◆ BRANO ESTRATTO:
■ ■ ■ ■ ■ ■ ■

Topononno aggiustagatti

Buffo vero? Un topo che rimette in sesto un gatto.

Ebbene si amici, eccovi in pole position l’ultimo arrivato in tana. Si lo so, niente di che. Bellissimo per carità, ma un pò rantegu. Da noi “rantegu” vuol dire malconcio. Sembra un ragno più che un micio. Ma come si fa a resistere ad un musetto così?

E’ arrivato lui. Miagolando pretenzioso. Topononno lo ha visto nel suo orto e… gli ha dato da mangiare. Ciao. Finita. Amore a prima vista.

Ora, voi forse non riuscite a vederlo ma è magro da far paura e, quando è arrivato una settimana fa, manco si reggeva in piedi. Dire che zoppicava è dire poco. Sembrava, boh… non so nemmeno io cosa sembrava!

Adesso invece già saltella, si nasconde, gioca. Ha ancora gli occhi un po’ cisposi, dentro alle orecchie ha l’intera centrale di Chernobyl e, sul naso, la discarica comunale.

Non ha pulci solo perchè inizia a far freschetto. Avrà anche i vermi presumo ma, il vermifugo, è un prodotto troppo moderno per topononno. Nessuno è venuto a reclamarlo e lui se ne va a zonzo beato per la campagna con un altro trovatello. Sì, topononno si è messo a salvare tutti i gatti della Liguria. Vuole imitare me e Niky mi sa.

■ ■ ■ ■ ■ ■ ■

◆ DATI REGISTRATI:
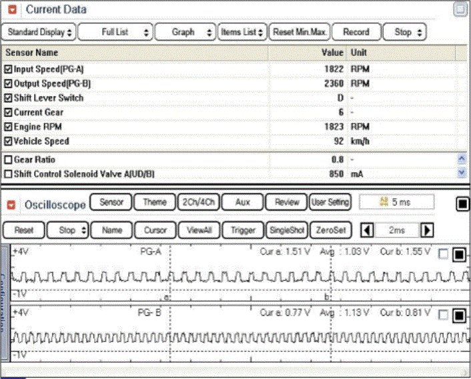
Task: Click black square icon on PG-B channel
Action: (459, 315)
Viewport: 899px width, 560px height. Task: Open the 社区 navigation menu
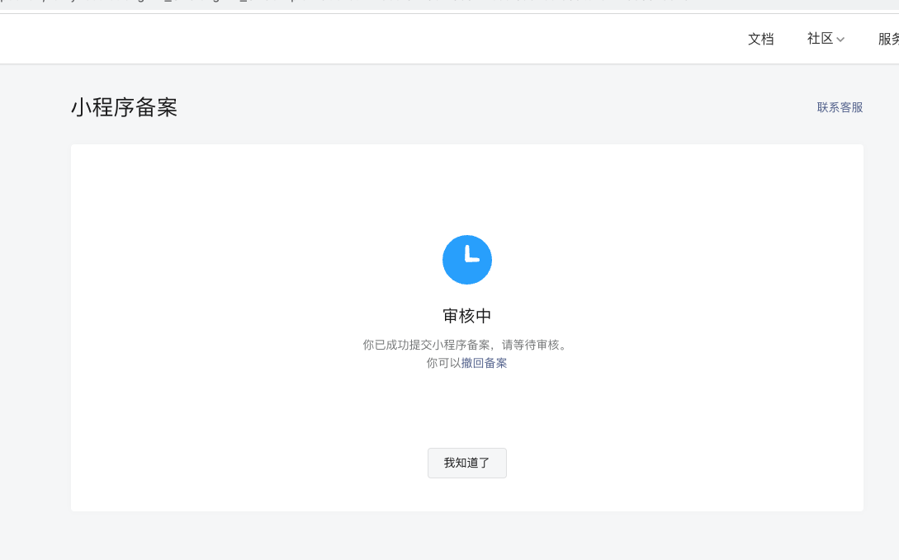pos(820,39)
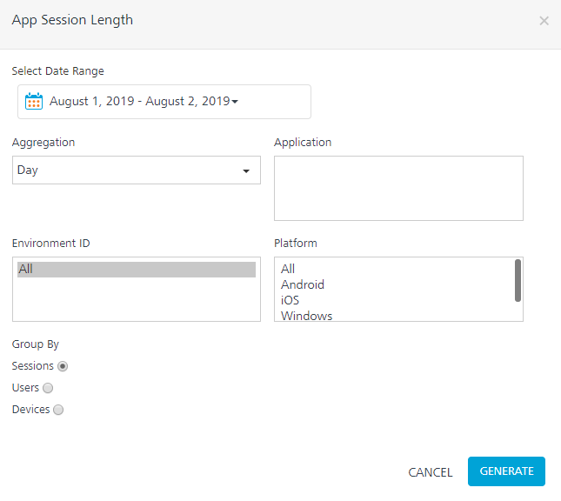The height and width of the screenshot is (501, 561).
Task: Click empty area of Environment ID list
Action: (x=137, y=299)
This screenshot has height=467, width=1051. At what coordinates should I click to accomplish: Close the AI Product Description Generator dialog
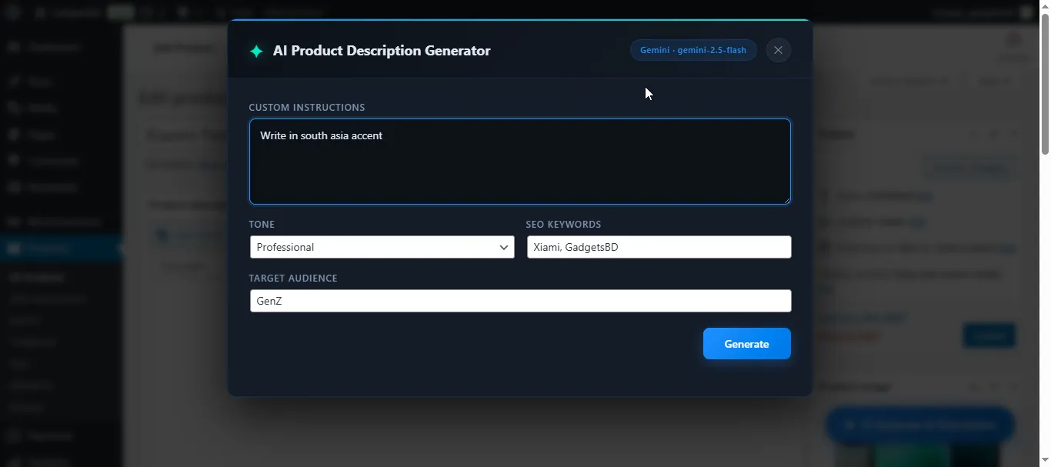pos(778,50)
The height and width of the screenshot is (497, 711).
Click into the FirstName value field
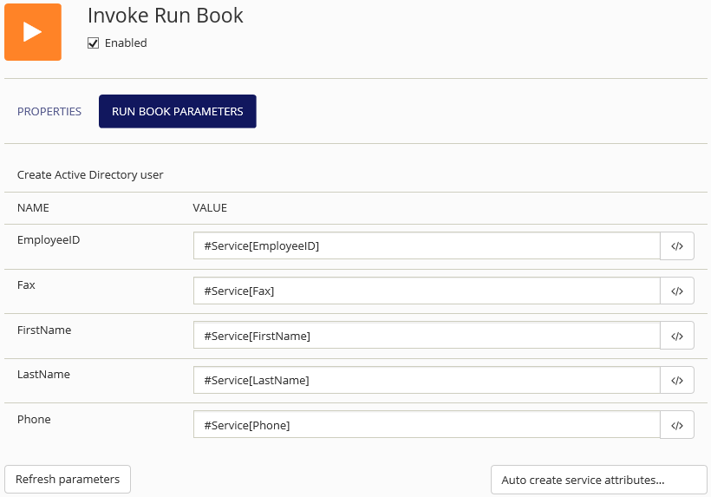pyautogui.click(x=427, y=336)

■ ■ ■ ■ ■ ■ ■

◆ COMPITI:
**1.** Secondo il brano, che cosa vuol dire "rantegu"?
**2.** Per favore, riscrivi la parte del brano che si apre con le parole contenenti "Buffo vero? Un" e si chiude con "io cosa sembrava!", sostituendo "orto" con "giardino".
**3.** Indica se ciascuna affermazione concorda con il brano: (a) il gatto è arrivato una settimana fa; (b) topononno ha dato il vermifugo al gatto; (c) il gatto ha le pulci. Rispondi sì o no, citando le parole decisive.
L'elenco non ha alcun legame con il brano.

◆ RISULTATI PER COMPITO:
**1.** Vuol dire "malconcio".

**2.**
Buffo vero? Un topo che rimette in sesto un gatto.

Ebbene si amici, eccovi in pole position l’ultimo arrivato in tana. Si lo so, niente di che. Bellissimo per carità, ma un pò rantegu. Da noi “rantegu” vuol dire malconcio. Sembra un ragno più che un micio. Ma come si fa a resistere ad un musetto così?

E’ arrivato lui. Miagolando pretenzioso. Topononno lo ha visto nel suo giardino e… gli ha dato da mangiare. Ciao. Finita. Amore a prima vista.

Ora, voi forse non riuscite a vederlo ma è magro da far paura e, quando è arrivato una settimana fa, manco si reggeva in piedi. Dire che zoppicava è dire poco. Sembrava, boh… non so nemmeno io cosa sembrava!

**3.**
(a) Sì: "quando è arrivato una settimana fa".
(b) No: "il vermifugo, è un prodotto troppo moderno per topononno".
(c) No: "Non ha pulci solo perchè inizia a far freschetto".